Esiste un prima e un dopo Tondelli, che arriva, senza preavviso, con la sua carica anticonvenzionale di distruzione, irriverenza, tragedia e sarcasmo feroce, a cavallo tra la fine dei tragici anni ’70 e l’inizio dei controversi e meravigliosi ’80, segnando quell’epoca, dandone in pratica il definitivo avvio.

Ritengo che, nella letteratura italiana, Tondelli debba avere un posto di maggiore rilievo essendone stato tra i più grandi innovatori nel dopoguerra. La mia professione di insegnante di Lettere mi ha fatto più volte imbestialire e amareggiare, e non poco, quando, scegliendo che tipo di manuale adottare per i miei studenti, notavo che veniva lasciato più spazio ad altri scrittori contemporanei, o post-moderni, o “recenti” (ad esempio, Roberto Saviano, di cui pure ho grande stima) rispetto a PVT, talvolta nemmeno menzionato. Roba da pazzi.

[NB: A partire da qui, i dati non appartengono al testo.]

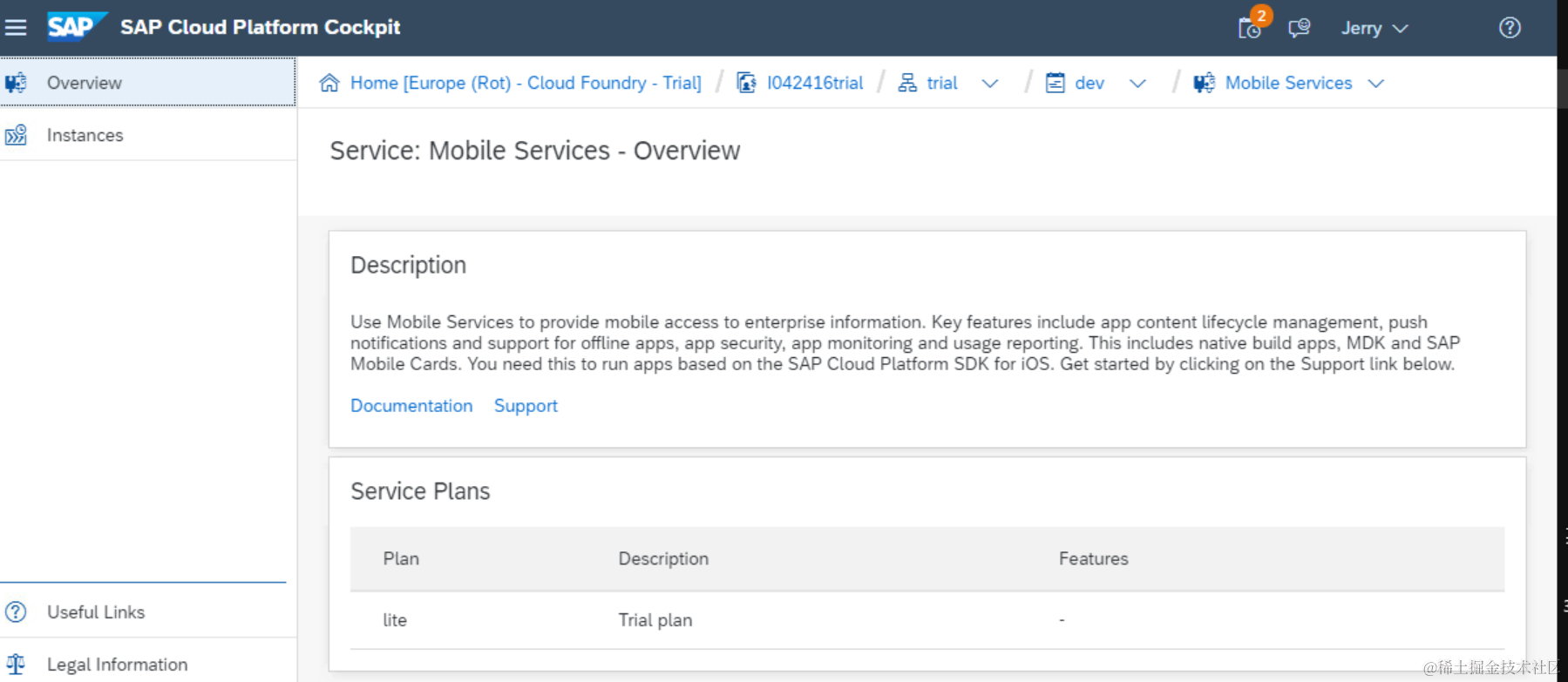This screenshot has width=1568, height=682.
Task: Click the Useful Links question icon
Action: pyautogui.click(x=16, y=611)
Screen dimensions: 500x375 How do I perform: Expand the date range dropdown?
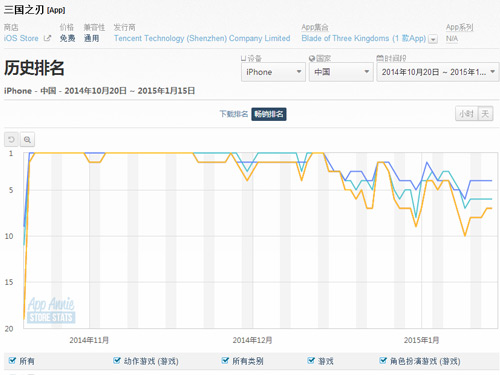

Mi sono innamorato di questo grande autore negli anni dell’università, grazie a uno dei miei docenti di Linguistica Italiana, che lo citò, a ragione, come il più compiuto esempio postmoderno di slang del parlato, oltre che grazie al fondamentale aiuto di mio padre, che, da grande esperto, mi consigliò da quale dei romanzi tondelliani partire con la lettura (Altri libertini, ça va sans dire); e inoltre, per merito del mio amico e Maestro Alberto Bentoglio, che, negli anni, mi ha raccontato, avendolo direttamente conosciuto, vari episodi relativi agli anni di lavoro milanesi di PVT, spesso surreali e divertenti, mai banali.

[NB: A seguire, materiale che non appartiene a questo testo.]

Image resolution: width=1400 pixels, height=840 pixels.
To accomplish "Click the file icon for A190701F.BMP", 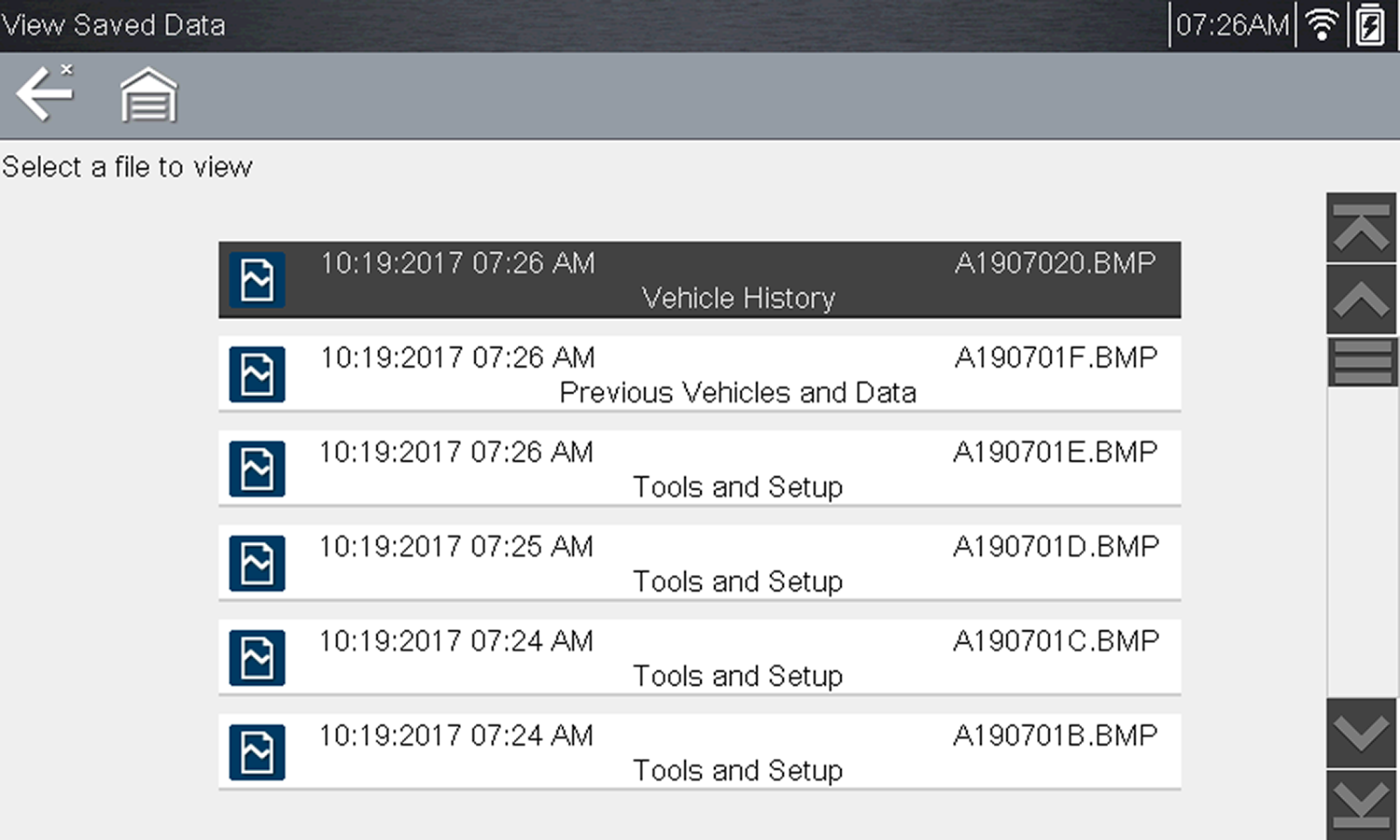I will 257,374.
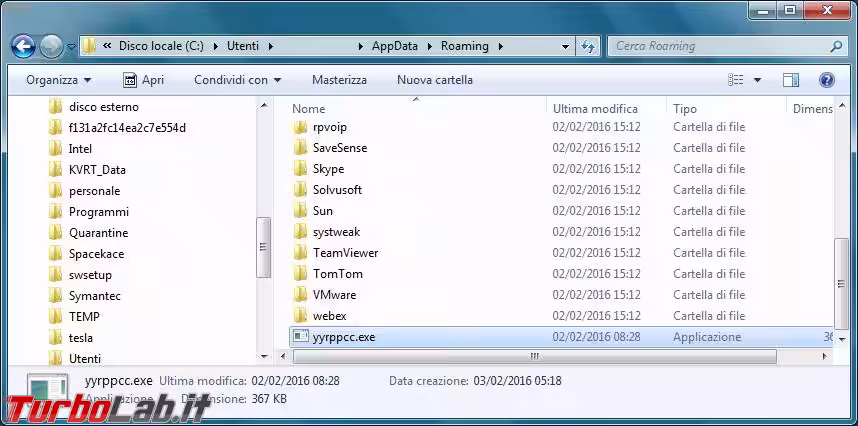Open the Organizza dropdown menu
Viewport: 858px width, 426px height.
click(58, 80)
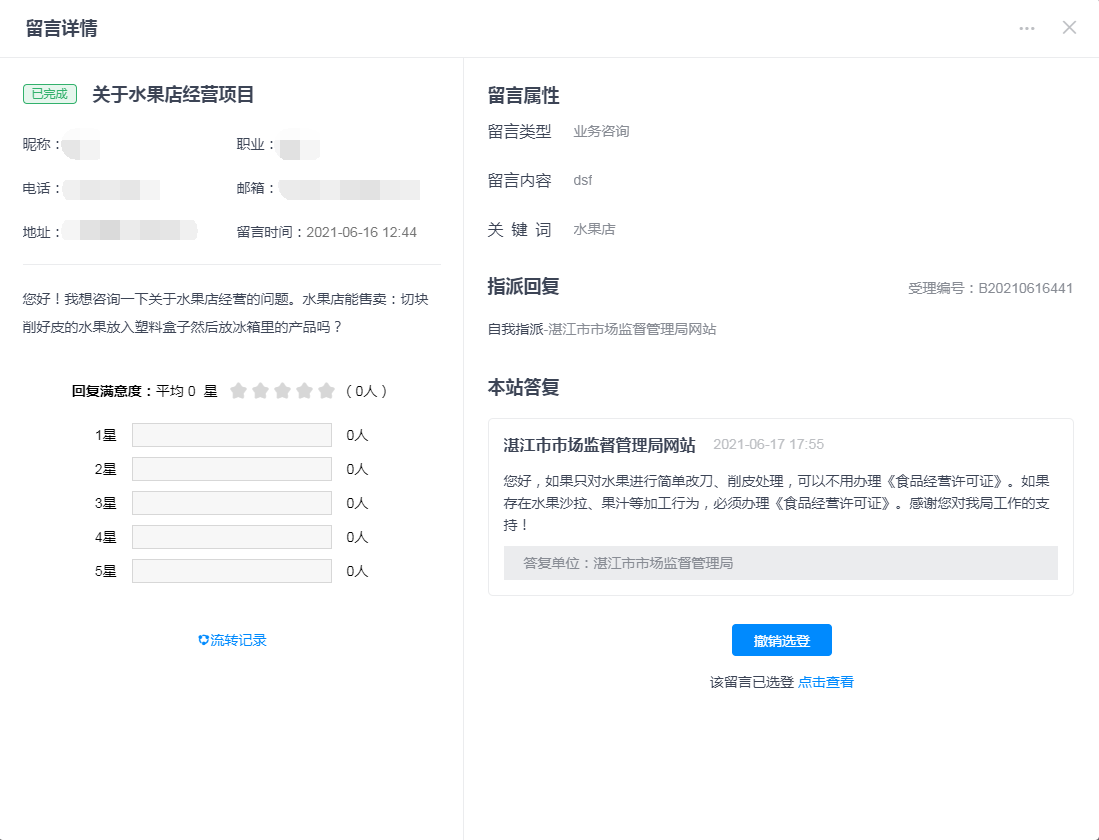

Politicamente Pier Vittorio si collocava “fuori dai coglioni da tutti”, amava feste e divertimento, anche se, per inclinazione personale, se ne teneva un po’ dentro e un po’ fuori, una sorta di coinvolgimento a giusta distanza. Gli anni della sua formazione a Bologna, presso il DAMS, furono fondamentali per la consapevolezza del suo orientamento sessuale e per quell’aspra descrizione del nostro mondo, in alcuni casi contiguo, negli embrionali eighties narrati da PVT, ad altri mondi periferici, come quello della prostituzione e della tossicodipendenza, quest’ultimo uno degli assi portanti del suo primo romanzo.


Ma attenzione, non solo quello, non solo l’amore. Non solo il sesso. Tondelli descrive anche l’amicizia, la complicità, l’Europa, con grande precisione e sfacciataggine, con la sua scrittura incazzata, stonata, un ininterrotto flusso fuori dagli schemi, pieno di parolacce, di bestemmie, zeppo di scene al limite (come quella, celeberrima, in cui Bibo, uno dei personaggi che si incontrano nel libro, si fa iniettare una dose di eroina nel pene non avendo più alcuna vena “libera”), scrittura che costò all’autore anche una ridicola censura da parte di un pretore che impose di ritirare dalle librerie la sua opera prima.Penso che PVT, con la sua autunnale malinconia, tipica del segno della Vergine (ci teneva molto a specificare di esserlo), sia riuscito, anzitutto in Altri Libertini, a descrivere il suo, il nostro “amore frocio”, come lo definisce senza pudori di sorta in uno dei capitoli del suo capolavoro, nella maniera migliore, senza pudori inutili, nel modo più realistico, con tutto quel misto di promiscuità, di cattiveria, di solitudine, ma anche di dolcezza e struggimento, di sensazioni agrodolci, che in tanti abbiamo sperimentato nelle nostre vite più o meno avventurose e complicate.

Vale la pena ricordare, prima di occuparci, in futuro, di alcune delle opere più importanti di Pier, lo splendido, poetico e famosissimo attacco di Viaggio, il terzo capitolo, quello centrale, del suo romanzo più noto:

Notte raminga e fuggitiva lanciata veloce lungo le strade d’Emilia a spolmonare quel che ho dentro, notte solitaria e vagabonda a pensierare in auto verso la prateria, lasciare che le storie riempiano la testa che così poi si riposa, come stare sulle piazze a spiare la gente che passeggia e fa salotto e guarda in aria, tante fantasie una sopra e sotto all’altra, però non s’affatica nulla.

Tema ricorrente, quello del viaggio, in tanti autori, che in Altri Libertini assume, come è ovvio, una grande molteplicità di significati, il più delle volte metaforici, onirici. E qui, proprio qui, PVT raggiunge vette altissime con poche, misurate parole.

Per certi versi, il viaggio nella vita di Tondelli è stato assai breve, essendosene andato a soli 36 anni. Ma è certamente uno di quei viaggi che può essere definito degno di essere stato vissuto e assaporato fino in fondo, dagli abissi più infimi sino alla più raffinata altitudine della poesia.